I punti fondamentali, secondo la rosea, sono 4. Ecco quanto riportato:

IL MERCATO ESTIVO – “Ancelotti non è tipo da far proclami pubblici, alla Antonio Conte, per spingere il proprio club. Ma più volte aveva chiesto un esterno sinistro, visto le condizioni di Ghoulam, che non è arrivato. E poi spingeva per Icardi e per la partenza di Insigne. Il capitano invece è rimasto, riproponendo equivoci tecnici-tattici e di gestione spogliatoio, che l’allenatore non è riuscito a risolvere”.

LO STAFF E IL LAVORO – “Non è un delitto avere il proprio figlio, Davide, come secondo. E nemmeno il genero nutrizionista dello staff. Ma è consequenziale che quando le cose non vanno bene, tutto ciò ti venga rivoltato contro. Ed è quello che è successo negli ultimi mesi. Parte della squadra ha criticato i metodi di preparazione, e alcune battute al vetriolo dello stesso De Laurentiis hanno mostrato il nervo scoperto”.
IL RITIRO E… – “Il 4 novembre è il giorno in cui si rompe qualcosa di importante fra presidente e allenatore, non umanamente, ma nella gestione della squadra. Alla vigilia della partita interna col Salisburgo, De Laurentiis decide di mandare la squadra in ritiro. Ancelotti non è d’accordo e lo dice pubblicamente, sbagliando. Perché per De Laurentiis il famoso ammutinamento della notte successiva è figlio della gestione solo carota e niente bastone dell’allenatore. A quel punto Adl non perde stima dell’uomo Carlo, ma del tecnico sì. E infatti gli lascia addosso tutta la responsabilità partendo per la California e sperando che la grande esperienza possa portare Ancelotti a risollevare il gruppo”.

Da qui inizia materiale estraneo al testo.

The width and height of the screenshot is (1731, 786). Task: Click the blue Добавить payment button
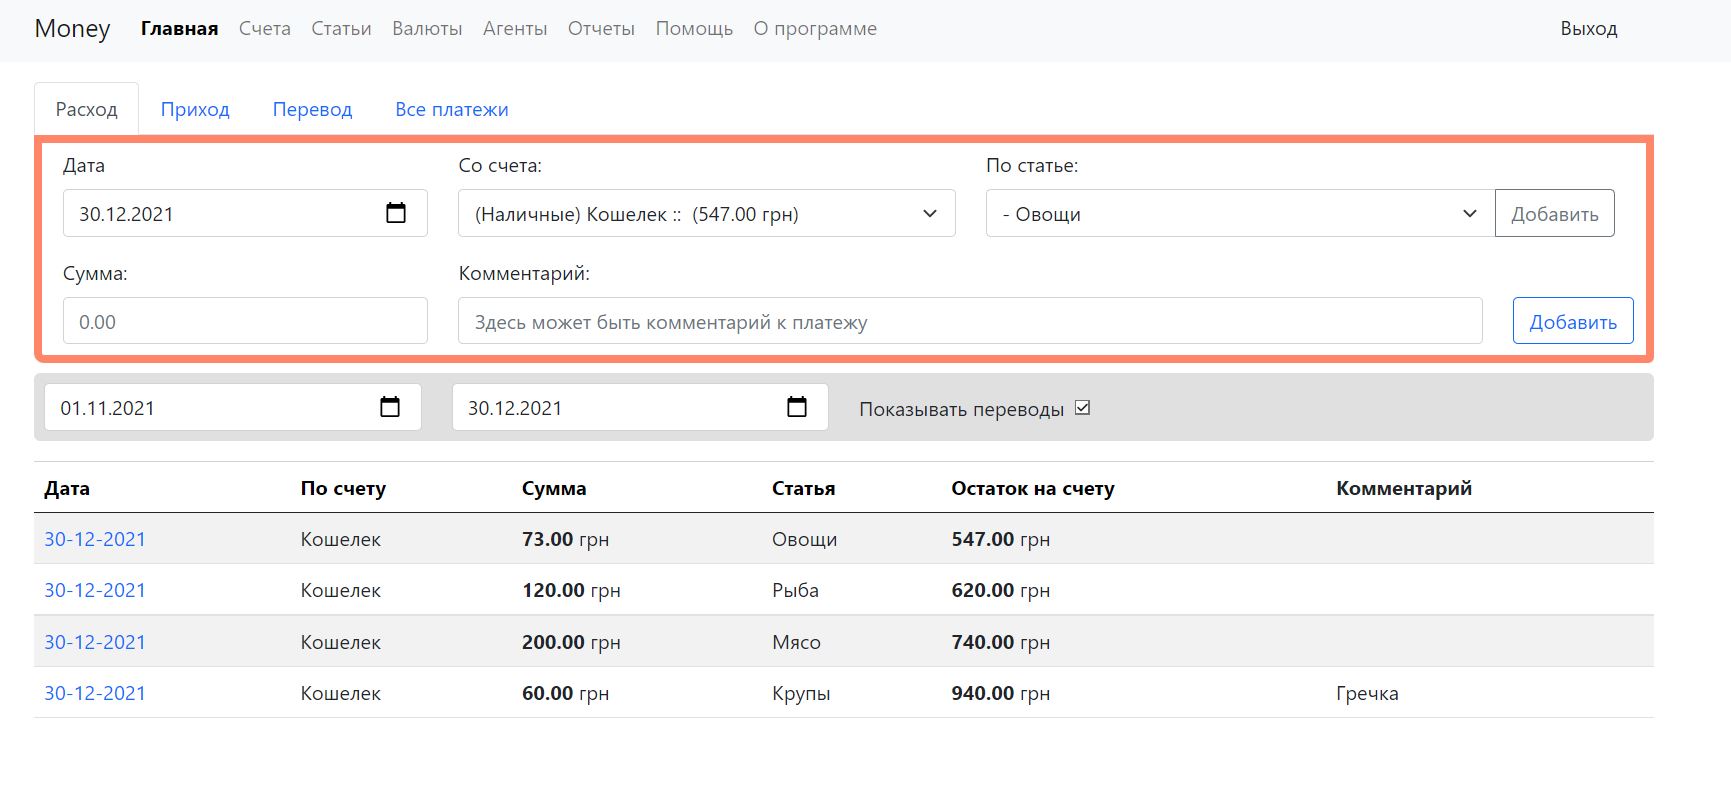pos(1572,321)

EQUIVOCI TATTICI – “Ma così non è. Dopo il Salisburgo arrivano quattro pari (solo quello di Liverpool lascia intravvedere una reazione, ma resta fuoco di paglia) e una sconfitta. Emergono limiti tattici, di un centrocampo con un solo incontrista, con giocatori usati in ruoli non congeniali. Il tecnico prova anche il 4-3-3 più congeniale alla vecchia guardia della squadra, ma arriva la sconfitta col Bologna. In effetti ormai la squadra è bloccata mentalmente (la questione multe rimane preponderante, anche se il tecnico cambierà) e si limita a svolgere un compitino fatto di sterile possesso palla, senza mai rischiare una verticalizzazione. E alla prima difficoltà è come scalare l’Everest. Al di là della Champions comunque una squadra di questo tasso tecnico, l’unica finora capace di battere il Liverpool e pareggiare ad Anfield in questa stagione, non può restare in una anonima posizione di metà classifica lontana dalla qualificazione nelle coppe, che è ciò che porta soldi nelle casse di un club”.